El público objetivo parece claro: estudiantes, arquitectos, diseñadores y cualquier persona que viva rodeada de papel pero quiera reducir su huella. También resulta útil para quienes toman muchas notas en reuniones y luego necesitan digitalizarlas sin escanear. El hecho de poder borrar y reutilizar la misma superficie cientos de veces cambia radicalmente el cálculo de consumo.
Desde luego, no es un producto perfecto. La exportación de notas sigue requiriendo una conexión a la app móvil o computadora, y el reconocimiento de escritura a mano no siempre es infalible con letra muy cursiva. Además, el precio, aunque más accesible que otras soluciones E Ink del mercado, sigue representando una inversión que solo se amortiza con uso intensivo.

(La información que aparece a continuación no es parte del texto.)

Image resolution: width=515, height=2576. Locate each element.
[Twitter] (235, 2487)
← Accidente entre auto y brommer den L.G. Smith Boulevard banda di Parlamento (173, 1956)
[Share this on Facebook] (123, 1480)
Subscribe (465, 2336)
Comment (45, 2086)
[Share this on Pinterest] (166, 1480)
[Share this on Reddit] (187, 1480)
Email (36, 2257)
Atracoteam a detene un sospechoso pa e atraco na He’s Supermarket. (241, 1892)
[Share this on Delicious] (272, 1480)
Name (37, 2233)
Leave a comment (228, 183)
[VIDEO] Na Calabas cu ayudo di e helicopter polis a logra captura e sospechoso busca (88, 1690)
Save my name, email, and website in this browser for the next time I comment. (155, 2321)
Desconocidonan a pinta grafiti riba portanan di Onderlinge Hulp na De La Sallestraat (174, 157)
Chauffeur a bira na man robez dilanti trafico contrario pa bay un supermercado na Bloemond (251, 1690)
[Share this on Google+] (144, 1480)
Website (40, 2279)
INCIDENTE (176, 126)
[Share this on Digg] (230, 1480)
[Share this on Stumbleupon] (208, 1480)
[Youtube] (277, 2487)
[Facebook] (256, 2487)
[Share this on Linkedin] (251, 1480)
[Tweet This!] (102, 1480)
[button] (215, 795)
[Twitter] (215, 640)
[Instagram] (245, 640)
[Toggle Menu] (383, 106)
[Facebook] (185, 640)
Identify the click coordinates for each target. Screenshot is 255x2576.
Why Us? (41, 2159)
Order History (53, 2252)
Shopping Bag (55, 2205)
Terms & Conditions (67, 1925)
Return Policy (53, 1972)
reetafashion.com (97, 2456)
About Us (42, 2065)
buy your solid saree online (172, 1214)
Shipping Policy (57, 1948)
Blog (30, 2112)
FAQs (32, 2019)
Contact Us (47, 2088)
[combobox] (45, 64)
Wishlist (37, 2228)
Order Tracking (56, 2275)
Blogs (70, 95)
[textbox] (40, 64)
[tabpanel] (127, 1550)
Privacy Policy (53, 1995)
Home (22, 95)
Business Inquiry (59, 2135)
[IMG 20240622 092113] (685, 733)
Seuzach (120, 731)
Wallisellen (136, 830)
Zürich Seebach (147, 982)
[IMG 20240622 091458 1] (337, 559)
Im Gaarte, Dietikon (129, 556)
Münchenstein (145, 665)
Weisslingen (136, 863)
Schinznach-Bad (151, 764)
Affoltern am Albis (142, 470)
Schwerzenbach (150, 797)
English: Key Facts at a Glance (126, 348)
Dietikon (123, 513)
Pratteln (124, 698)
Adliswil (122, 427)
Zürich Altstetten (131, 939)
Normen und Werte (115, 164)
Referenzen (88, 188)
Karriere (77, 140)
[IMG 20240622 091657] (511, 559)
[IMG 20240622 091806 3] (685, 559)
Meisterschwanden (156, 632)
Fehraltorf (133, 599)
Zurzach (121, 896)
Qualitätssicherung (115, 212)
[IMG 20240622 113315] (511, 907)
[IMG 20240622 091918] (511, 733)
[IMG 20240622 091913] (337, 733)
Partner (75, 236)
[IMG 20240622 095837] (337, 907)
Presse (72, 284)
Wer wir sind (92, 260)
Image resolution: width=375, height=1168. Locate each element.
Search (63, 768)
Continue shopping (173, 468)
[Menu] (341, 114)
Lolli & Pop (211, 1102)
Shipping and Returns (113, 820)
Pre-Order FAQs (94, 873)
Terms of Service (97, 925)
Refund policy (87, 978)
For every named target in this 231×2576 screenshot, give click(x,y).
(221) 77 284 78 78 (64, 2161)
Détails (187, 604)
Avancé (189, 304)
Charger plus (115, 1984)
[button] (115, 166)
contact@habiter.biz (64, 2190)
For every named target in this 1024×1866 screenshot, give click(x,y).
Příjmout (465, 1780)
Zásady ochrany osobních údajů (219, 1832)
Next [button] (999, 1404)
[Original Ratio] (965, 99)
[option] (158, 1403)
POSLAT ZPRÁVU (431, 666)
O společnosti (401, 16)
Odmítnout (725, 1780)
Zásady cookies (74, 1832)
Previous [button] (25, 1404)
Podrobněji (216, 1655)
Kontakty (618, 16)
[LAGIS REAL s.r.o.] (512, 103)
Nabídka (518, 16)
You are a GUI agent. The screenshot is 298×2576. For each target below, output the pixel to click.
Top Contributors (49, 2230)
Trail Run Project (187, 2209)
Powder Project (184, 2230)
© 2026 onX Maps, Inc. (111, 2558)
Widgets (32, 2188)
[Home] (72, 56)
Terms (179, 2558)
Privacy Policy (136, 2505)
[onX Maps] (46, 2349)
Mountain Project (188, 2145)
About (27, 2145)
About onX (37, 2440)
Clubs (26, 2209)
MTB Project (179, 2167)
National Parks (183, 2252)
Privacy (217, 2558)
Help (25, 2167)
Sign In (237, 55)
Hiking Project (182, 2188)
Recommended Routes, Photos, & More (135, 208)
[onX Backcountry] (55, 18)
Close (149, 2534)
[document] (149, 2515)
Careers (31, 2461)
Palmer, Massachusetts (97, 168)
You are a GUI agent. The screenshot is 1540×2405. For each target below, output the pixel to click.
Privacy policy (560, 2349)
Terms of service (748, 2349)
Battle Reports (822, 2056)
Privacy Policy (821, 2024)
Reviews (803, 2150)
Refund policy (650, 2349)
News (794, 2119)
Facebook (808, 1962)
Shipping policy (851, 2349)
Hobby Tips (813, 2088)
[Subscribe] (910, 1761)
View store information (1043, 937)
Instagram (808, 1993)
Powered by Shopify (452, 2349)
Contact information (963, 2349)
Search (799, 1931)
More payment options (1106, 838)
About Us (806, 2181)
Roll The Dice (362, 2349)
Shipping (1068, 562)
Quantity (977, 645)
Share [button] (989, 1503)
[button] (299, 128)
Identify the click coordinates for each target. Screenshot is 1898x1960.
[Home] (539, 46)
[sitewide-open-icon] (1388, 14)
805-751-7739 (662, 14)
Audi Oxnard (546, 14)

Aun así, el Huion Note E representa una tendencia interesante en el mundo de los objetos tecnológicos: la búsqueda de dispositivos que duren, que reduzcan desperdicio y que respeten hábitos humanos profundamente arraigados como escribir a mano. En una época de obsolescencia programada acelerada, un cuaderno que no se termina es casi un acto de rebeldía.
Más allá de las especificaciones técnicas, lo valioso del Note E es que invita a repensar por qué seguimos usando tanto papel cuando la tecnología ya permite mantener la experiencia táctil sin el descarte constante. No es la muerte del cuaderno de papel, sino una alternativa madura para quienes quieren seguir escribiendo sin acumular pilas de libretas usadas.
Huion vuelve a demostrar que no siempre hace falta la pantalla más brillante o el procesador más rápido. A veces basta con entender qué es lo que realmente necesitamos de un objeto y diseñarlo para que cumpla esa función durante el mayor tiempo posible.